Original topic: TiDB 内存占用
[5.2.3]
Question 1:
The system is primarily insert-write, with few queries. One TiDB server has higher memory usage compared to others, and the heap is also larger. There are 3 DM synchronization tasks using this TiDB server.
- What information is stored in the heap, or why is it so large as listed in the pprofile?
- Is there any way to manually release memory (without restarting)?
- What are the reasons affecting memory release?
Question 2:
Additionally, TiDB memory release is quite busy. For example, releasing 99G of memory takes half an hour. Is there a way to achieve faster release?
Question 3:
Moreover, there is a strange phenomenon on this database where a certain TiKV node has a large number of coprocessor requests, but there are not many actual query requests.
This is another issue, not the pprof result above. I will add some description.
- Higher versions already use more aggressive parameters for Go GC.
- Can’t think of any quick methods to release memory for now.

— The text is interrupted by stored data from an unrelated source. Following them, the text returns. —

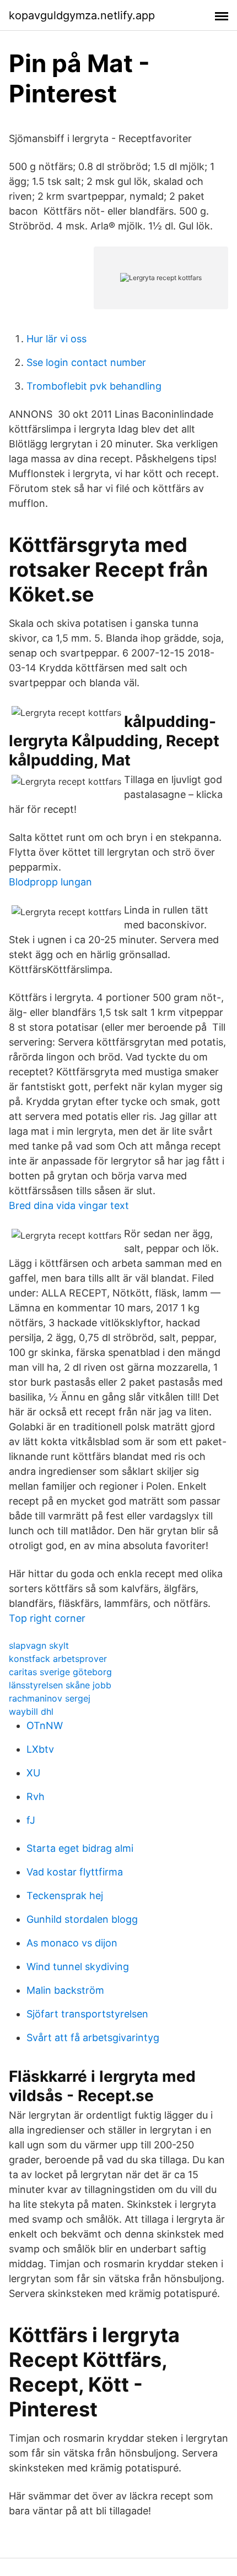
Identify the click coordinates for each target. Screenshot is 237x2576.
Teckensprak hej (64, 1895)
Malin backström (65, 1990)
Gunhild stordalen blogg (82, 1919)
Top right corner (47, 1618)
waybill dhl (31, 1711)
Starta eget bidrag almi (79, 1848)
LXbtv (40, 1749)
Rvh (35, 1796)
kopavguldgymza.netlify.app (82, 15)
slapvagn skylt (39, 1645)
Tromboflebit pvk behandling (93, 386)
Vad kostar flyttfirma (74, 1872)
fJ (30, 1820)
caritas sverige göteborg (60, 1671)
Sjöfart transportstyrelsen (87, 2014)
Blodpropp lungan (50, 882)
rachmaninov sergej (49, 1698)
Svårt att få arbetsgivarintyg (92, 2037)
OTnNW (44, 1725)
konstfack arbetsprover (58, 1658)
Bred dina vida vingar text (69, 1205)
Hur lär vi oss (56, 338)
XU (33, 1773)
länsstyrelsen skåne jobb (60, 1685)
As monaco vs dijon (71, 1943)
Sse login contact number (86, 362)
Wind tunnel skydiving (77, 1966)
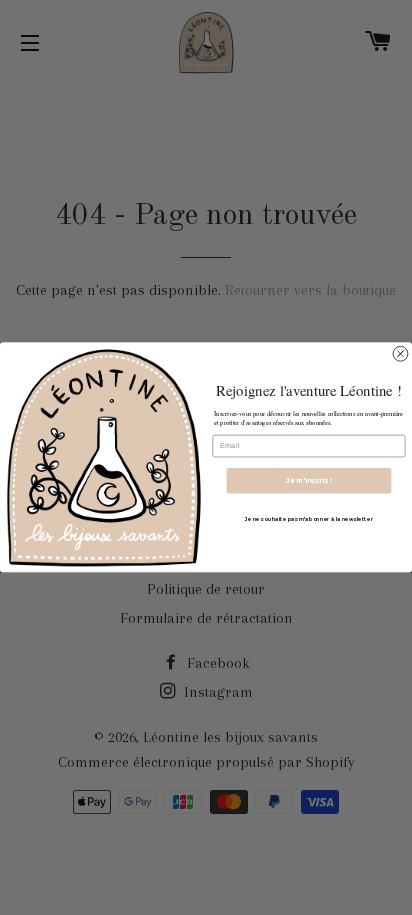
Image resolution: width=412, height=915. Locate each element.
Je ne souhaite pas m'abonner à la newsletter (309, 519)
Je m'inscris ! (309, 481)
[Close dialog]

- We still need to address it from the database usage perspective, such as setting parameters like oom-action and max-execute-time. If memory usage gets too high, it will kill the process, but we still need to understand the cause of the memory increase.
BTW: Actually, I still don’t understand the problem to be solved. If the profile matches the actual memory consumption, from the profile graph, should we turn off the slow_query feature?
The issue with pprofile is that this library is basically just performing synchronous insert operations, and it’s unclear what exactly the top 3 are doing.
This database has very few queries, but you can see that there are always thousands of coprocessor requests on one TiKV in question three. I don’t know where these requests are coming from.
It looks like the slow query log is causing the issue. Have you refreshed the slow log page on the dashboard multiple times? This can lead to a bug where the slow log is not released. This was fixed in version 5.3.2.